Essentially, What Men Want was a movie following the life of a determined, if a little obnoxious, career woman who prioritises work over everything before learning the real value of emotional intimacy at the end. Classic, right? A story of love and the trials of being a woman with more opportunities than ever before, but more pressure than ever to choose between a fulfilling career and life as a wife and/or mother.

Early on in the film, the heroine meets a guy, and they spend the night together. During the encounter, she is extremely dominant. It’s fair to say everyone’s entitled to their preferences or kinks, but something about the scene really got to me.

Then I realised, it was rape. Despite more than a few protests from Will (Aldis Hodge) as she pushes his head down and covers his mouth, or continues on top of him in a rather aggressive and extremely self-serving manner, it is painted in a comic light. People surrounding us in the cinema were laughing- I even did at first. After Ali (Taraji P. Henson) is satisfied, she rolls over, taking the blankets, and completely ignores his presence.

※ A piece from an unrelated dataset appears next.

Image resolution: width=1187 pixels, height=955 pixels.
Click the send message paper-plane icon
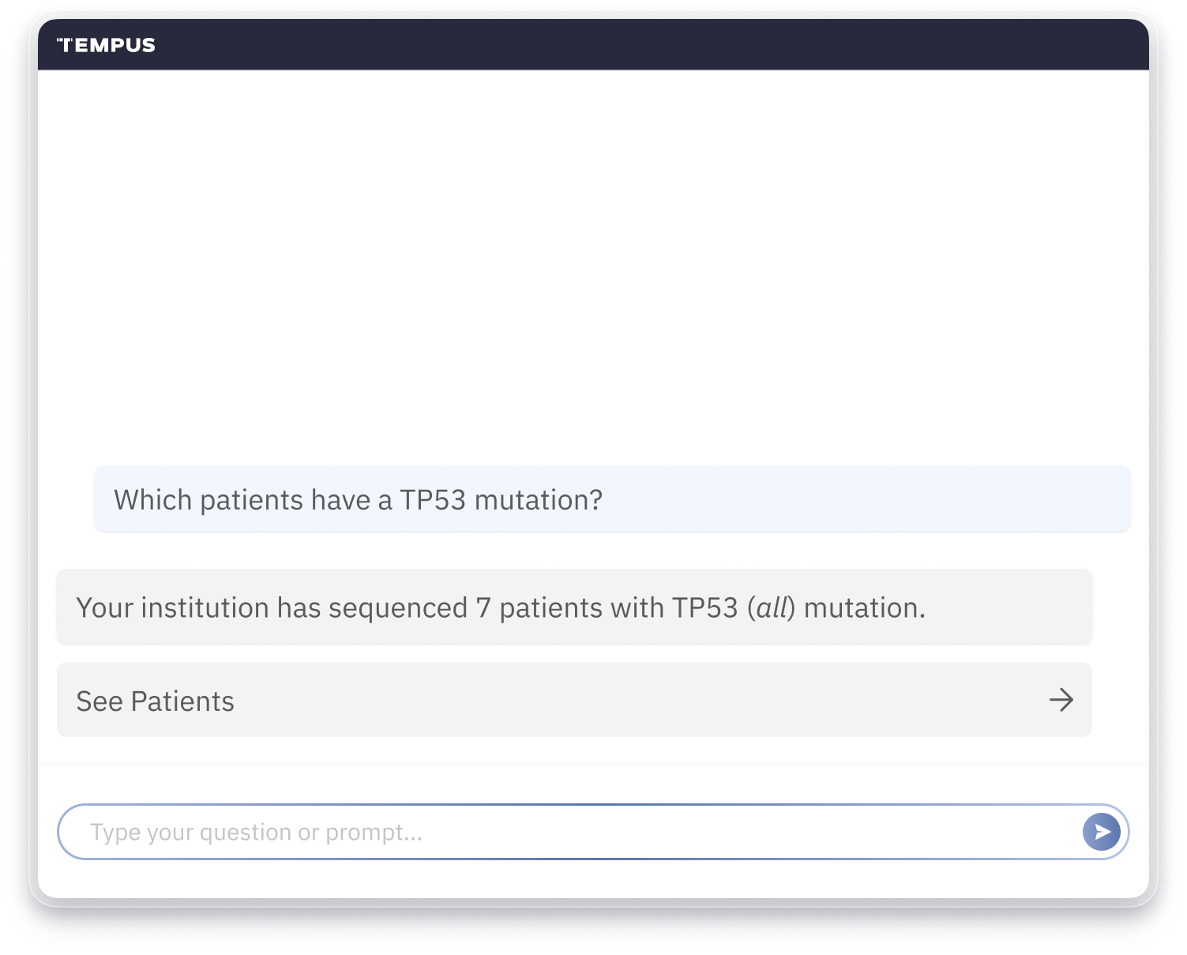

The scene, while intended to show her ball-busting, independent side, is a little more literal in regards to the former than I think it should have been.

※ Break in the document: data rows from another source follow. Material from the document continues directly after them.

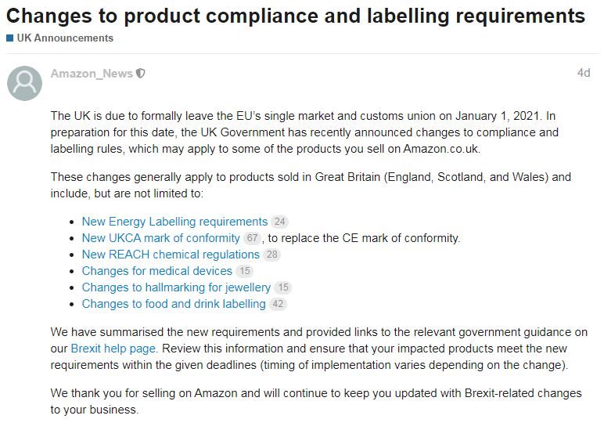Viewport: 604px width, 430px height.
Task: Follow the New UKCA mark of conformity link
Action: tap(160, 238)
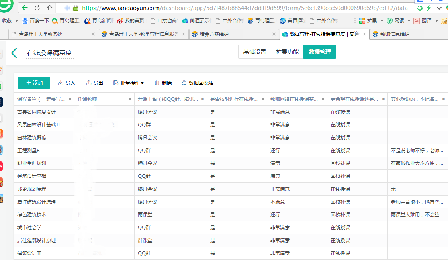Viewport: 448px width, 265px height.
Task: Open the 百度一下 bookmark
Action: click(35, 21)

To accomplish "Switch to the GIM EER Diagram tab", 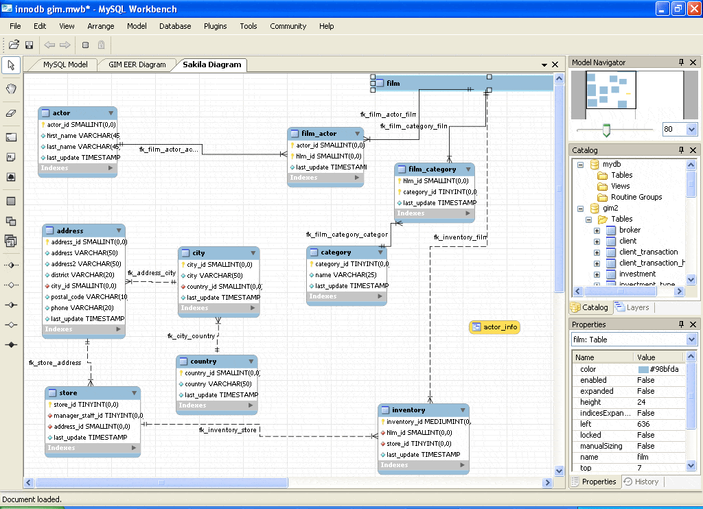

Suppose for a minute that their genders were reversed and the man was on top of the woman, pushing her head down and ignoring her protestations- the film would NEVER have made it to the cinema. The uproar would have been phenomenal. For the duration of the film no acknowledgment is made of the assault in this scene, and they end up happy and in love at the end. No film with a heroine who ends up with a man who did something like that to her would be celebrated as a ‘happy ending’.

This overt double standard got me thinking about whether anyone else had a similar reaction after watching the film, so I googled. But whether it’s because it’s a new film, or just because the comedy covers the crime, I found nothing. I did, however, come across a celebrity interview that I think is relevant here. How To Be Single is another film focused on the independence of the modern woman: at the end of the film the heroine realises she doesn’t need a man to be happy, nor does she need to be alone to prove that. She finds a happy balance, a fulfilling career, and good friendships to surround herself with.

In a television interview the actress who plays her, Dakota Johnson, and Leslie Mann who plays her older sister, are asked questions by a young, typically attractive male interviewer. They immediately ask if he is single, alert their colleagues on the sidelines to the ‘hot guy’, and continue to degrade him for the duration of the interview. Johnson asks him if he works out, and the two actresses giggle, deciding that indeed he does. They even ask him to unbutton his shirt; otherwise, they ‘won’t talk’. Again: a casual environment, the individual players laughing along with the events. But how would that play out if two male actors asked a female interview to unbutton her blouse? Not well.

One can only imagine how this man must have felt: such ideas surrounding what it means to be a ‘man’ in 2019 often promote a tough and perhaps unemotional facade.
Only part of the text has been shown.